La paternidad de la frase no está clara. Hay un dato que demuestra que Churchill no la consideraba suya: en el manuscrito la puso entre comillas, como si fuera una cita. El periodista Martin Walker sostiene que la tomó de Theodore Roosevelt, quien la pronunció el 2 de junio de 1897 cuando era secretario de Marina de EEUU. Walker afirma que Churchill conocía el discurso en razón de que su puesto en el almirantazgo equivalía al de Roosevelt. El historiador John Lukacs, experto en Churchill, cree que parafraseaba un discurso del patriota italiano Garibaldi de 1849, cuando la república de Roma capituló ante los franceses.

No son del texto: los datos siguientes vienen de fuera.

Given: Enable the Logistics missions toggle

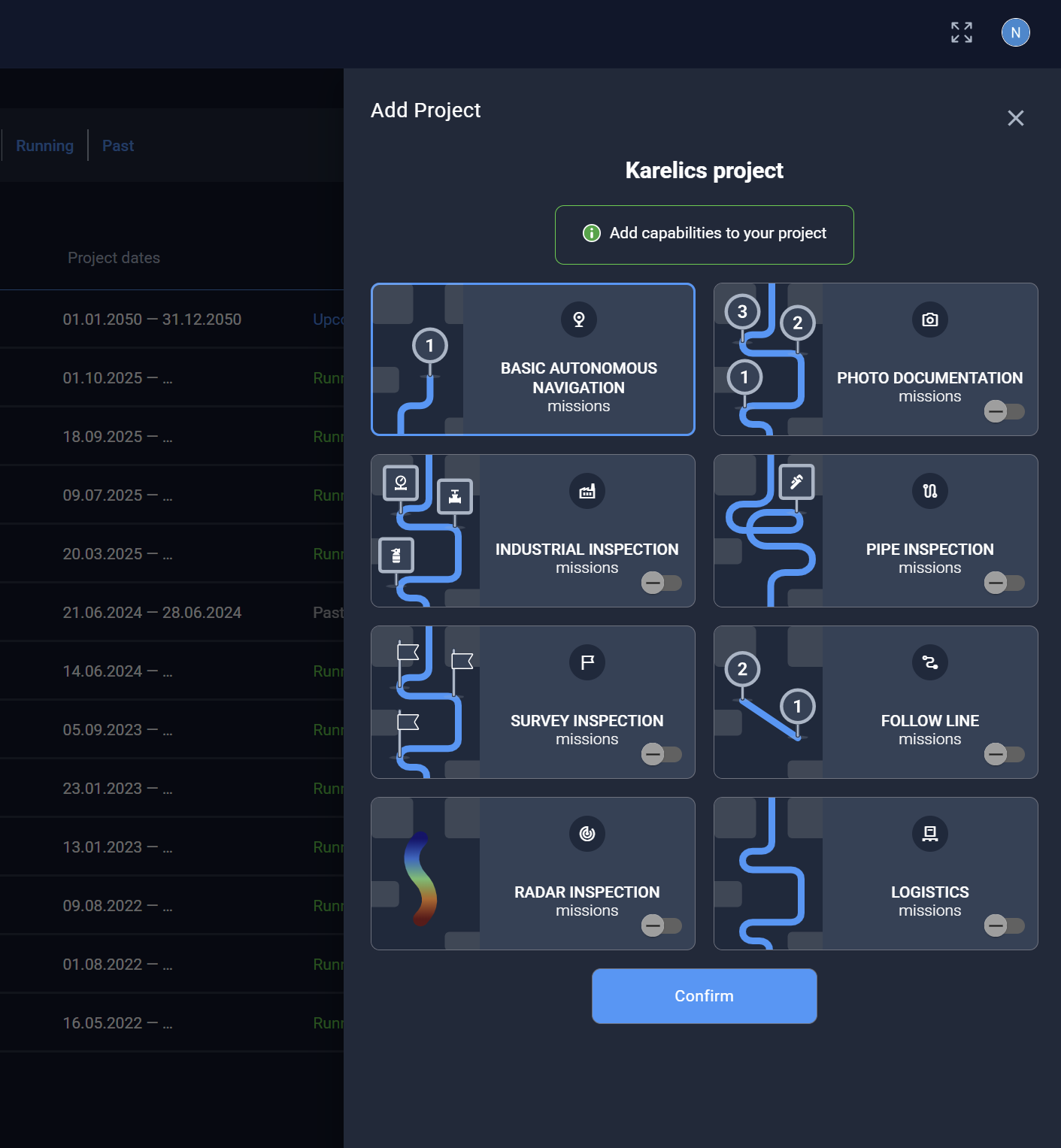Looking at the screenshot, I should (1004, 925).
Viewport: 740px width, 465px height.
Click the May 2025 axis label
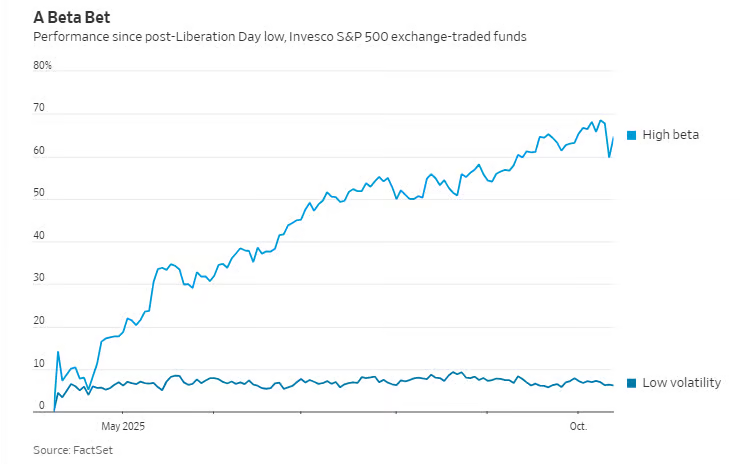pos(122,426)

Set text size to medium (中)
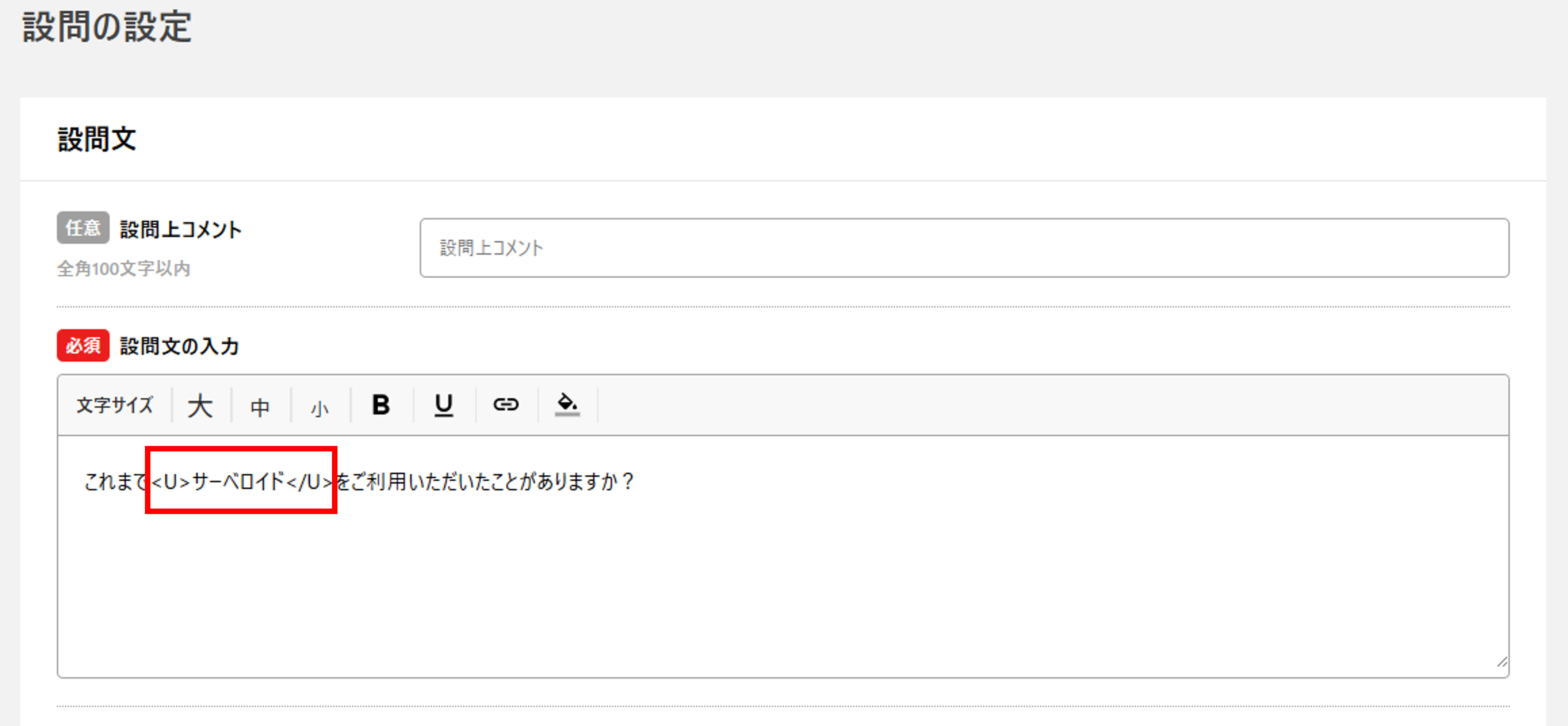pos(260,407)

Como sea, el famoso discurso hay que enmarcarlo junto a los otros dos grandes discursos que el primer ministro pronunció aquella primavera de 1940. El 4 de junio, cuando las cosas iban muy mal en Francia, leyó el famoso "Lucharemos...", que hasta el día de hoy pone la piel de gallina y que dice: "...Llegaremos hasta el final; lucharemos en Francia; lucharemos en los mares y océanos; lucharemos con creciente confianza y creciente fuerza en el aire; defenderemos nuestra isla, cualquiera que sea el coste; lucharemos en las playas; lucharemos en los aeródromos; lucharemos en los campos y en las calles; lucharemos en las colinas; nunca nos rendiremos...".

Y el tercer discurso es el del 18 de junio ("Su mejor hora..."), considerado el más famoso de todos. "Pero si fallamos -dice- entonces, el mundo entero, incluyendo EEUU, incluyendo todo lo que hemos conocido y nos ha importado, se hundirá en el abismo de una nueva era oscura, aún más siniestra y tal vez más prolongada gracias a las luces de una ciencia pervertida. Vamos a hacernos cargo de nuestras obligaciones y seamos conscientes de que si el Imperio Británico y su Mancomunidad de Naciones perduran por miles de años, los hombres seguirán diciendo: ésa fue su mejor hora".

Churchill remataría su tarea de infundir esperanza a su pueblo con las palabras del 20 de agosto de 1940, en el apogeo de la Batalla de Inglaterra, cuando rindió homenaje a los pilotos de la RAF acuñando la frase "nunca en el campo del conflicto humano, hubo tantos que debieron tanto a tan pocos".